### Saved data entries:
--- START ---

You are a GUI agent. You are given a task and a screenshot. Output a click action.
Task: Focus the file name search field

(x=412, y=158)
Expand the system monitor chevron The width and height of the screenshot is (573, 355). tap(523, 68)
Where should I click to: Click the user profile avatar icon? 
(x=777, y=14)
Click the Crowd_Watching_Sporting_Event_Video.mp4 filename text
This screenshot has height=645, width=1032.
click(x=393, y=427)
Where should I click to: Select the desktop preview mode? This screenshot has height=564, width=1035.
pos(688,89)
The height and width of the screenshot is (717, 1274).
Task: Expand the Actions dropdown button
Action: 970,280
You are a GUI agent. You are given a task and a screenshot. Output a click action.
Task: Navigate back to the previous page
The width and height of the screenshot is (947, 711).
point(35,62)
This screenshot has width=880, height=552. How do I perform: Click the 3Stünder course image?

--- END ---

### What to work on:
Print all the data above word for word.

### Your response:
You are a GUI agent. You are given a task and a screenshot. Output a click action.
Task: Focus the file name search field

(x=412, y=158)
Expand the system monitor chevron The width and height of the screenshot is (573, 355). tap(523, 68)
Where should I click to: Click the user profile avatar icon? 
(x=777, y=14)
Click the Crowd_Watching_Sporting_Event_Video.mp4 filename text
This screenshot has height=645, width=1032.
click(x=393, y=427)
Where should I click to: Select the desktop preview mode? This screenshot has height=564, width=1035.
pos(688,89)
The height and width of the screenshot is (717, 1274).
Task: Expand the Actions dropdown button
Action: 970,280
You are a GUI agent. You are given a task and a screenshot. Output a click action.
Task: Navigate back to the previous page
The width and height of the screenshot is (947, 711).
point(35,62)
This screenshot has width=880, height=552. How do I perform: Click the 3Stünder course image?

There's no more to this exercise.